**TEXT SEGMENT**.

Despite the promise of WM training, the research supporting its effectiveness is not yet conclusive. In particular, the far-transfer effects found in some studies are controversial. First, several studies have reported null effects of training (see, e.g., Craik, Winocur, Palmer, Binns, Edwards, Bridges and Stuss, 2007; Owen, Hampshire, Grahn, Stenton, Dajani, Burns and Ballard, 2010; Zinke, Zeintl, Eschen, Herzog, & Kliegel, 2011), and even studies that have used the same training regimen have sometimes found transfer, and sometimes not (Anguera, Bernard, Jaeggi, Buschkuehl, Benson, Jennett, & Seidler, 2012; Bergman Nutley et al., 2011; Holmes et al., 2009; Jaeggi, Buschkuehl, et al., 2010; Klingberg et al., 2005; Redick, Shipstead, Harrison, Hicks, Fried, Hambrick and Engle, 2013; Thorell et al., 2009). One explanation for these inconsistent results across studies may be individual differences in age, personality or preexisting abilities that limit the effectiveness of training for some individuals (Chein & Morrison, 2010; Shah, Buschkuehl, Jaeggi, & Jonides, 2012; Zinke et al., 2011; Zinke, Zeintl, Rose, Putzmann, Pydde, & Kliegel, 2013; Studer-Luethi, Jaeggi, Buschkuehl, & Perrig, 2012). It is also possible that motivational conditions in a particular study (e.g., the degree to which participants are intrinsically vs. extrinsically motivated to participate) influence the effectiveness of training (Anguera et al., 2012; Jaeggi et al., 2011a). Finally, other experimental conditions—such as training time, experimenter supervision of the training process, group versus single-subject settings, quality of instructions, or feedback—may also have an impact on training outcomes (cf. Basak, Boot, Voss, & Kramer, 2008; Jaeggi et al., 2008; Tomic & Klauer, 1996; Verhaeghen, Marcoen, & Goossens, 1992).

**WORK TO DO**. List every experimental condition that the text on WM training says may also have an impact on training outcomes.

**RAW DATA**.
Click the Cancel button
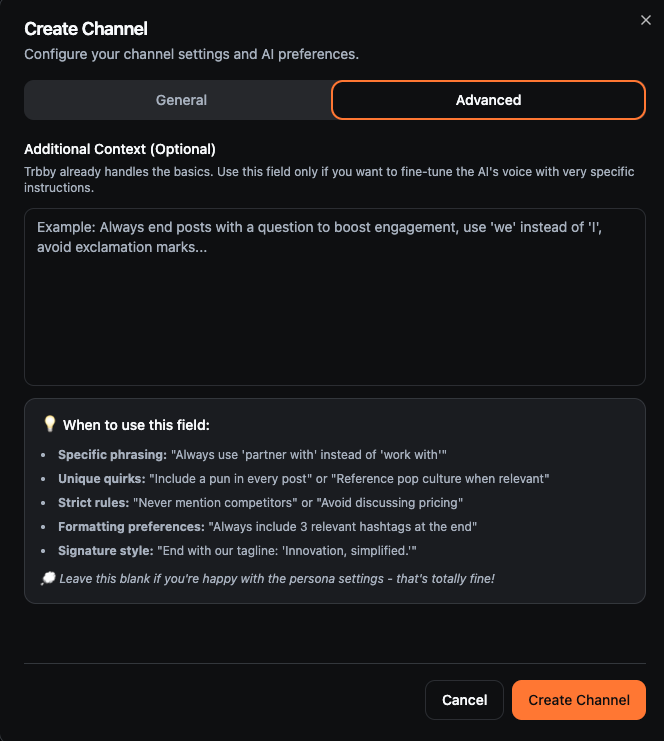tap(464, 700)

**SOLUTION BELOW**.
- training time
- experimenter supervision of the training process
- group versus single-subject settings
- quality of instructions
- feedback